I recently (and with no small amount of reluctance) traded in my beloved old Sigg water bottle for a stainless steel version made by Earthlust. Why? Well it turns out that after denying their aluminum bottle liners contained BPA for years, Sigg finally revealed that, in fact, BPA was used in their older bottles. But it's OK, because it didn't leach into the contents. Really! They promised. Well, that wasn't good enough for me so I opted for food grade stainless, a non-toxic material that doesn't require a suspicious lining the way aluminum does.

Then I began worrying about the potential dangers in drinking hot coffee through a plastic lid. The waste generated by so called disposable cups is already appalling enough but who knows what leaches from those cheap plastic lids into my latte? So I made a deal with myself: no more to go coffee unless I have my snazzy BPA-free, leak proof, insulated stainless steel cup along with me. So far so good.

But no. I just read a disturbing report on the blog Civil Eats about BPA in the linings of virtually all food cans, organic or not.
Consumer Reports’ latest tests of canned foods, including soups, juice, tuna, and green beans, have found that almost all of the 19 name-brand foods tested contain measurable levels of Bisphenol A (BPA).
I'm not a huge user of canned food but there are few canned things which are staples in our home: organic tomatoes, coconut milk, beans, and tuna. I can't imagine cooking without some of these things in my pantry. I haven't been able to find much consistent information about which companies use cans containing BPA but someone at the Organic Grace blog has sone lots of research on the subject. Thanks, Organic Grace blog!

You'd think this would motivate me to do more canning next summer but even that's not safe as most commonly available home canning lids also contain BPA. What to do?

For years I really thought that my daily exposure to toxics wasn't really a big deal. But after recently reading a truly frightening book entitled The Autoimmune Epidemic , my Pollyanna tendencies are starting to wane. This stuff really does matter because we have no way of knowing which toxic chemical may be the one to tip us into any of over 100 autoimmune diseases. I already live with one which ups my likelihood of developing another. I've learned to live with Graves Disease in the last few years, but that's enough, thanks. I imagine it's only a matter of time until BPA goes the way of DDT and PCBs but how many people have to get sick before that happens?

◆ Data
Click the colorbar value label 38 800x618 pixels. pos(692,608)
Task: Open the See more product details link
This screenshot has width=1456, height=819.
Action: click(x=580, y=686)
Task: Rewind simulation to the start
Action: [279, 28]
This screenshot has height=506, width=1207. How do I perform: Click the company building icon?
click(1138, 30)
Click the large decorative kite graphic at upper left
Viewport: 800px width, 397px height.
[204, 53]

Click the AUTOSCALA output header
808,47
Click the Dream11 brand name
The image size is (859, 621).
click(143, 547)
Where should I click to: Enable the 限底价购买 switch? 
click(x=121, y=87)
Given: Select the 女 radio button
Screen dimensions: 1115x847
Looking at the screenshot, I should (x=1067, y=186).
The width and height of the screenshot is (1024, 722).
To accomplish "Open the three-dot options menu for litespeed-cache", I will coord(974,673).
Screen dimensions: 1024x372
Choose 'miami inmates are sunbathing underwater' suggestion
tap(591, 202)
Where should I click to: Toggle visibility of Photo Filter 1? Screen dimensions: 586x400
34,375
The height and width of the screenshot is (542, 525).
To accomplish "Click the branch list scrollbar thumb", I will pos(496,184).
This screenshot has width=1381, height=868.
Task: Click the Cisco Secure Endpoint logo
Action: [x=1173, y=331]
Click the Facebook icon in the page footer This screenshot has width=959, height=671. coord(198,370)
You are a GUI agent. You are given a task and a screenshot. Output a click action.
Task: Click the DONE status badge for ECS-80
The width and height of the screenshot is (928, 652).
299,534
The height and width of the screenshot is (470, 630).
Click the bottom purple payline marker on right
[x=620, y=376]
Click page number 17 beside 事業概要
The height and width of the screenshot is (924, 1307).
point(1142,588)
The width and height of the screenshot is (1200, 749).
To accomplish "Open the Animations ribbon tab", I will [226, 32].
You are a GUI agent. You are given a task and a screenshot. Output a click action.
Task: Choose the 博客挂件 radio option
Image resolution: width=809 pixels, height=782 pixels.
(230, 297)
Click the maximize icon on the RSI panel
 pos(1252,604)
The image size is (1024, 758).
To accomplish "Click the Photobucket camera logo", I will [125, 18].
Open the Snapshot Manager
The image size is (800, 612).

◆ Assigned task 1
In the post about BPA, how many name-brand foods did the Consumer Reports tests cover?
◆ Assigned task 2
Based on the post about BPA, answer yes or no to each statement and quote the words from the post that decide it.
(a) Organic tomatoes and coconut milk are canned staples in the writer's home.
(b) Most commonly available home canning lids are free of BPA.
(c) The writer lives with Graves Disease.
◆ Assigned task 3
From the post about BPA, write out the part from "Consumer Reports’ latest" to "What to do?".

◆ Written answer 1
19

◆ Written answer 2
(a) Yes: "there are few canned things which are staples in our home: organic tomatoes, coconut milk, beans, and tuna"
(b) No: "most commonly available home canning lids also contain BPA"
(c) Yes: "I've learned to live with Graves Disease in the last few years"

◆ Written answer 3
Consumer Reports’ latest tests of canned foods, including soups, juice, tuna, and green beans, have found that almost all of the 19 name-brand foods tested contain measurable levels of Bisphenol A (BPA).
I'm not a huge user of canned food but there are few canned things which are staples in our home: organic tomatoes, coconut milk, beans, and tuna. I can't imagine cooking without some of these things in my pantry. I haven't been able to find much consistent information about which companies use cans containing BPA but someone at the Organic Grace blog has sone lots of research on the subject. Thanks, Organic Grace blog!

You'd think this would motivate me to do more canning next summer but even that's not safe as most commonly available home canning lids also contain BPA. What to do?